YOUR INSTRUCTIONS: Go through the listing below and return each line that includes "percent".

** Opening EXERCISE MATERIALS block **

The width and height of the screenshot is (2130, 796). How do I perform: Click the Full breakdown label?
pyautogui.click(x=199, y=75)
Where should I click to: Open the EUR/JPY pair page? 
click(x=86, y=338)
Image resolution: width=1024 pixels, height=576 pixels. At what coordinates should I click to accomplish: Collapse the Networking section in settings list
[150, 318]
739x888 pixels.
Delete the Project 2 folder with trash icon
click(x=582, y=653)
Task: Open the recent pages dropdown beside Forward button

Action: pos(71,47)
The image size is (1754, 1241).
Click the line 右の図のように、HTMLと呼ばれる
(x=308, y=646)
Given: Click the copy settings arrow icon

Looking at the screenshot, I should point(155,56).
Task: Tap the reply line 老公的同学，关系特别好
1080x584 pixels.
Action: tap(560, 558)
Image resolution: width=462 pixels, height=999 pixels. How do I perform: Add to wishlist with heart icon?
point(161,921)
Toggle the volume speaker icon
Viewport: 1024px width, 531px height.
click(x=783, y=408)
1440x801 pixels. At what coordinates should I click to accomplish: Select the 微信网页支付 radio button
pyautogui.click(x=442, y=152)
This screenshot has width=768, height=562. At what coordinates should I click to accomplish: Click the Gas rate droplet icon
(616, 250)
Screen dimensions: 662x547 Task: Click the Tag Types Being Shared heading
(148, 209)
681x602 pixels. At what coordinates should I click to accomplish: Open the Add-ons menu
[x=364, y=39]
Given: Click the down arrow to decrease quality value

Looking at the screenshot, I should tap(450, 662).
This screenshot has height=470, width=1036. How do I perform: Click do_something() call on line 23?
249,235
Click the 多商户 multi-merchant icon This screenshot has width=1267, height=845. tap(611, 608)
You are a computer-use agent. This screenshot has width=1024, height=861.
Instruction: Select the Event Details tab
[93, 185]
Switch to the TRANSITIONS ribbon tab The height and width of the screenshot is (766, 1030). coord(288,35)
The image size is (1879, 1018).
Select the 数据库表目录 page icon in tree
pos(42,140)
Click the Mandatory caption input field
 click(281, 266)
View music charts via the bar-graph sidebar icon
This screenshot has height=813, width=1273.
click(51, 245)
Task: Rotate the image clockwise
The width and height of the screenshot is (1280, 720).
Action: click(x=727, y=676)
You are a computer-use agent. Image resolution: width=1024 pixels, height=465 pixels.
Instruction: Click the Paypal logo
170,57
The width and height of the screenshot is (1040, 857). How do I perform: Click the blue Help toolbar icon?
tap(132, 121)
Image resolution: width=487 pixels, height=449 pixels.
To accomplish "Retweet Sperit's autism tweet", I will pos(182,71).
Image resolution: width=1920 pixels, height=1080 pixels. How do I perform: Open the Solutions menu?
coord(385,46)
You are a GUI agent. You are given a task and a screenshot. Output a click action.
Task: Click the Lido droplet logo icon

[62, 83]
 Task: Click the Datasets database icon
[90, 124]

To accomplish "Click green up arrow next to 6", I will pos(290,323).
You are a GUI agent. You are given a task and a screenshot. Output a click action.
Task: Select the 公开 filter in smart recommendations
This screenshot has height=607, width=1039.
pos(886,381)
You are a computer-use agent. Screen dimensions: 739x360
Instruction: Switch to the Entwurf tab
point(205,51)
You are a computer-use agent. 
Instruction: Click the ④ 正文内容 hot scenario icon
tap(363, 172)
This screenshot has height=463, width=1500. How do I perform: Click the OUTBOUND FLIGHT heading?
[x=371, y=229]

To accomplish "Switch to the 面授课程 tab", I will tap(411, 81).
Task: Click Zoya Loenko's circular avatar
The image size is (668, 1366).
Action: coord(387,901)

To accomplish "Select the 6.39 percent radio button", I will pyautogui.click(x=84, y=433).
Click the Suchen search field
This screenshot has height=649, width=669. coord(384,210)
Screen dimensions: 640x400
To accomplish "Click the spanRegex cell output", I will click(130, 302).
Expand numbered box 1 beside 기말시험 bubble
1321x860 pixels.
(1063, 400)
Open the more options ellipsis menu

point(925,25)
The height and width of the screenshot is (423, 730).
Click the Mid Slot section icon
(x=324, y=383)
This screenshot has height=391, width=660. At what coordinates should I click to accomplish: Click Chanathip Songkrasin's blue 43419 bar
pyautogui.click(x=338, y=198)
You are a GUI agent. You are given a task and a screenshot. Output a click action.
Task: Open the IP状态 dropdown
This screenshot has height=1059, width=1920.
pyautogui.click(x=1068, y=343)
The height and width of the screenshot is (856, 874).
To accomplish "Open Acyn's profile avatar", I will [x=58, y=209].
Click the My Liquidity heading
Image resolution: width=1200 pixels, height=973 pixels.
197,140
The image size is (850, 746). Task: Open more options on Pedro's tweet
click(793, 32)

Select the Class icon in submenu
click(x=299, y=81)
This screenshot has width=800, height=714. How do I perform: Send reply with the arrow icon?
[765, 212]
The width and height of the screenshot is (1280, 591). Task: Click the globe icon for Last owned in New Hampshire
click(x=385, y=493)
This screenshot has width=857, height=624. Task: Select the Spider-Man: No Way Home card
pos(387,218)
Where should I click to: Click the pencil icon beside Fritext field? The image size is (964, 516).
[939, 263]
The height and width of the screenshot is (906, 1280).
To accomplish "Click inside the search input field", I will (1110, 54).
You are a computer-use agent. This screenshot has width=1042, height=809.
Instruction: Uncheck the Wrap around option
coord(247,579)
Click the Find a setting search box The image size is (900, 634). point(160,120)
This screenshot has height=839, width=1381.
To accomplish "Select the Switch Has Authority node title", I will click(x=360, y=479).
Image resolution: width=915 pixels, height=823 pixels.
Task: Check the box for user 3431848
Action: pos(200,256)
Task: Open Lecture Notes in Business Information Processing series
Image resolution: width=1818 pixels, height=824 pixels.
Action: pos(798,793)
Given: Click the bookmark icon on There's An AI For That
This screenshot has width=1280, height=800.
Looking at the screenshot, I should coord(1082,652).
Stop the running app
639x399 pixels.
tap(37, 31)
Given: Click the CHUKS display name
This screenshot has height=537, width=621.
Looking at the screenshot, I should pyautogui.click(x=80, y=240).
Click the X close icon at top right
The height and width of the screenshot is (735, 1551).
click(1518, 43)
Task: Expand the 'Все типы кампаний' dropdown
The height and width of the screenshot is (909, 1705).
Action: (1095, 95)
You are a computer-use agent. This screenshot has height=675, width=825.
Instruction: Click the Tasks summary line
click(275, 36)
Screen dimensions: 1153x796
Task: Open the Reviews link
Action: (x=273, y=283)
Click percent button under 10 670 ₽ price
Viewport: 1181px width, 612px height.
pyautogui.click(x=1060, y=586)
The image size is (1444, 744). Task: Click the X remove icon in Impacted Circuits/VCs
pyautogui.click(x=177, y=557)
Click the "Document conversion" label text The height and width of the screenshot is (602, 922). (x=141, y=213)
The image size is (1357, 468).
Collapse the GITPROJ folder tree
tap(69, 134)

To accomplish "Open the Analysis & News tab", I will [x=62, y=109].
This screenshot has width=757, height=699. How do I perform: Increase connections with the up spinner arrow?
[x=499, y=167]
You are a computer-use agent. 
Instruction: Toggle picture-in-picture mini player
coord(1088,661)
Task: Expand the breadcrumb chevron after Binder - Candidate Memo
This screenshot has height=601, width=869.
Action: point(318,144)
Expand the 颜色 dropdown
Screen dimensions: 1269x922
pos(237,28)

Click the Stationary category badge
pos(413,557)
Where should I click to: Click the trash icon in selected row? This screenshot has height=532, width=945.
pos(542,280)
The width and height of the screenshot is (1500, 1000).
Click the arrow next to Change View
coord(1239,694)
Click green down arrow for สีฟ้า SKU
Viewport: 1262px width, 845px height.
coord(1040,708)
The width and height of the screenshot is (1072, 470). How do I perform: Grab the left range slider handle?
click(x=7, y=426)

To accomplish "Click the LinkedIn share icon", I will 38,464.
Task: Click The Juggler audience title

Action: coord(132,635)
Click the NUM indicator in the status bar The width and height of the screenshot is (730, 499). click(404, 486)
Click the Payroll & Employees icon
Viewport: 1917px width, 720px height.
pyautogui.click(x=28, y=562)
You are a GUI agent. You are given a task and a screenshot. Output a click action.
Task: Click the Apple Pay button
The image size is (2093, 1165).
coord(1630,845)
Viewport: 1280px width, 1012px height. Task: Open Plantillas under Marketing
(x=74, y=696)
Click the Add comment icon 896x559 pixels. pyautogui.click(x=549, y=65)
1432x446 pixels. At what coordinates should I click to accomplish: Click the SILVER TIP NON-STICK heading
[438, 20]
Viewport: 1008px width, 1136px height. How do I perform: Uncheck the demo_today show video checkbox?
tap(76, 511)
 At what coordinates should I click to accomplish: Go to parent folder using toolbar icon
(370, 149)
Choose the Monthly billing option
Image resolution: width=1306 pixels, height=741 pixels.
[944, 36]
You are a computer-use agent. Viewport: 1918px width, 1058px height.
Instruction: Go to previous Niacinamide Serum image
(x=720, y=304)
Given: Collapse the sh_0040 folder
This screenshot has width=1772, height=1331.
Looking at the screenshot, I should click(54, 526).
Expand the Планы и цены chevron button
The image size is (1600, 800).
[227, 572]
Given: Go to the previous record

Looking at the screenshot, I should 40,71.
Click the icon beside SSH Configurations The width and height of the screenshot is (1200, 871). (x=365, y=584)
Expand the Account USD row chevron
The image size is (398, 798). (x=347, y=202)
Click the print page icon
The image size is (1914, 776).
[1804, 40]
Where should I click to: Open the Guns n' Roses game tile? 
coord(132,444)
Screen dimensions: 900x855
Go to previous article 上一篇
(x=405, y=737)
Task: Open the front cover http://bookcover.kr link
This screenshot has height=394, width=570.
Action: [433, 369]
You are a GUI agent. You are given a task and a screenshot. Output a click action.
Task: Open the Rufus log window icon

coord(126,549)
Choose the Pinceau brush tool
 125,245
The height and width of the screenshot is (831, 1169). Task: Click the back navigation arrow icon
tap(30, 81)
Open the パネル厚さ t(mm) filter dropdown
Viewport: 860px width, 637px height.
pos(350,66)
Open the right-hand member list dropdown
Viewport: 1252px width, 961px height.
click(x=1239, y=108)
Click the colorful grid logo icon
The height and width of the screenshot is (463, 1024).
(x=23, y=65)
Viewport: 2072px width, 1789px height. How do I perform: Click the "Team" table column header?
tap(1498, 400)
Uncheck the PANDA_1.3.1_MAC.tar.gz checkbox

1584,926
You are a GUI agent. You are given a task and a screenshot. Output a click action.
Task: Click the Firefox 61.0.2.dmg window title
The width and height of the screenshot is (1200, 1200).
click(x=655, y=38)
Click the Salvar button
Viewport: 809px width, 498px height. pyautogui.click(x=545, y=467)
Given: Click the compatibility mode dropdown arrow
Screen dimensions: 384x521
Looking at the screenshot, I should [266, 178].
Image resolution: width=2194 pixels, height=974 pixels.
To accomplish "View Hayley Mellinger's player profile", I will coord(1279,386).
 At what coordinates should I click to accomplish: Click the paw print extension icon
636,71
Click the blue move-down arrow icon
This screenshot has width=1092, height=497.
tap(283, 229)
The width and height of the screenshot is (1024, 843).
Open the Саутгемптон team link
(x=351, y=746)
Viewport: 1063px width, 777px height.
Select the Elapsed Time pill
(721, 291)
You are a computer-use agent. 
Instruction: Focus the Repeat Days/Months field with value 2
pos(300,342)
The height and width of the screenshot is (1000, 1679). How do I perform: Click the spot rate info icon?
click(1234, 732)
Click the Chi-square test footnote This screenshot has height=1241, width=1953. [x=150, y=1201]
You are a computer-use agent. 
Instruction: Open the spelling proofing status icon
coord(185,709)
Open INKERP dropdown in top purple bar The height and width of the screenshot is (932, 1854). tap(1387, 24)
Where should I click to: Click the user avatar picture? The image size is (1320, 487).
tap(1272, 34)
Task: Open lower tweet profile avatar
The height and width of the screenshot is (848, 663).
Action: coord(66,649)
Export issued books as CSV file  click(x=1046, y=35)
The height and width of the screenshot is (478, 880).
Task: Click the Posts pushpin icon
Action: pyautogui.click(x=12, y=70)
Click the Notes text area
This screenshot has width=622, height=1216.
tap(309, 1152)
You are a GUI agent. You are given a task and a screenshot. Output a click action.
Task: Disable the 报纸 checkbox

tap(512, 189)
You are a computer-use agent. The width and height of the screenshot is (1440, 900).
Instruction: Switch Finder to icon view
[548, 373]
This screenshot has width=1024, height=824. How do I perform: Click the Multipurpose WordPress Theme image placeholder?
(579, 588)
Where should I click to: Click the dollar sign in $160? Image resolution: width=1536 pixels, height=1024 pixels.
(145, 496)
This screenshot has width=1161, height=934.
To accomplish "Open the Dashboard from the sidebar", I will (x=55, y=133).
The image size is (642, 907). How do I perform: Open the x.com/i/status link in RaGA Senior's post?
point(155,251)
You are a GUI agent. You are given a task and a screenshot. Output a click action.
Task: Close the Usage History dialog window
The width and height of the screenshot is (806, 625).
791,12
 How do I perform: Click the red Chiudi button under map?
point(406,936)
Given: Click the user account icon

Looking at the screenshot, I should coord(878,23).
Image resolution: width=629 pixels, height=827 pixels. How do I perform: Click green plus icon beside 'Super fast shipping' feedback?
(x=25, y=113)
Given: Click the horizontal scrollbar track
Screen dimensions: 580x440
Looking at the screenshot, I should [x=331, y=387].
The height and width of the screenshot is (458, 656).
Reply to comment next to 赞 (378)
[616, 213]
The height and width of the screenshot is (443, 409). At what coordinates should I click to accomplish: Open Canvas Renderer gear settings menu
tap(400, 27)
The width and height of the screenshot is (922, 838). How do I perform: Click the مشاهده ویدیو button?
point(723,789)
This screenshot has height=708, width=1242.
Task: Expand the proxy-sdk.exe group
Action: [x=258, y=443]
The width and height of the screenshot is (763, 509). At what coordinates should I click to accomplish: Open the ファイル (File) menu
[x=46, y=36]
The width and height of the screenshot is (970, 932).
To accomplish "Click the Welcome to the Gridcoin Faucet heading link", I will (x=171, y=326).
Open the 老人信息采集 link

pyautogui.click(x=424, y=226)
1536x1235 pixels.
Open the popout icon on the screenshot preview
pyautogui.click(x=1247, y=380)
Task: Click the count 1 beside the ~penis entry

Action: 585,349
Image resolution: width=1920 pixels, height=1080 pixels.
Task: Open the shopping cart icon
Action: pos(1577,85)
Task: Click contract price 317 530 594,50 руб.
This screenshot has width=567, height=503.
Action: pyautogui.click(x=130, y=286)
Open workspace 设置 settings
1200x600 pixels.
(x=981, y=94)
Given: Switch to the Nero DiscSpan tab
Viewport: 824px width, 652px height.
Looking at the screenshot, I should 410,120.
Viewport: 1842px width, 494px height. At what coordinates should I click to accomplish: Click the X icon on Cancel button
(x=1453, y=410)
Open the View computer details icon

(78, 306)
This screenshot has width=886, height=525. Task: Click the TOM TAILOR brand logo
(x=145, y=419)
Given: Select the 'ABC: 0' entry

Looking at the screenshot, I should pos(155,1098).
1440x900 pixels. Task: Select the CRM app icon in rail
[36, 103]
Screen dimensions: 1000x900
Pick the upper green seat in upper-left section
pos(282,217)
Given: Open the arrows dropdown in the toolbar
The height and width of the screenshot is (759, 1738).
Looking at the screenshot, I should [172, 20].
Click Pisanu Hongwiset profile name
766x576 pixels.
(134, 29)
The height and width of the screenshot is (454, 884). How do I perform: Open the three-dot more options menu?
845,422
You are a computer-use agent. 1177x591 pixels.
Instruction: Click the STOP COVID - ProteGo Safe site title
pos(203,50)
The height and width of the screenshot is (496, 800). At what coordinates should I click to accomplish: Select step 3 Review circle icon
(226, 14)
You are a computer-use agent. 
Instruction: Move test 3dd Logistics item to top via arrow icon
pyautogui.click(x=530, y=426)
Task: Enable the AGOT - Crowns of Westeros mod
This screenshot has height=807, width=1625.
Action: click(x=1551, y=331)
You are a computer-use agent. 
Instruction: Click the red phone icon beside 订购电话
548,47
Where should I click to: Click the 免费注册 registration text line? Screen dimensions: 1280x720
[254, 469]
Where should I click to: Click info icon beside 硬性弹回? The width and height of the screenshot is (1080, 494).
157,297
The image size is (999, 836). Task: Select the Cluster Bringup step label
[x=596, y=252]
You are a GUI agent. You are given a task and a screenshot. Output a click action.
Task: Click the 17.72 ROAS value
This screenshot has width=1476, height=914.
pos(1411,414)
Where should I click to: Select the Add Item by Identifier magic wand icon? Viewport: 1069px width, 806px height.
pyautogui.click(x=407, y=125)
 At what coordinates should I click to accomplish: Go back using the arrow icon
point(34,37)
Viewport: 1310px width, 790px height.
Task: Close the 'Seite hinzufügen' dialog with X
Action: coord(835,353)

** Closing EXERCISE MATERIALS block **

FINISHED EXERCISE:
To accomplish "Select the 6.39 percent radio button", I will pyautogui.click(x=84, y=433).
Click percent button under 10 670 ₽ price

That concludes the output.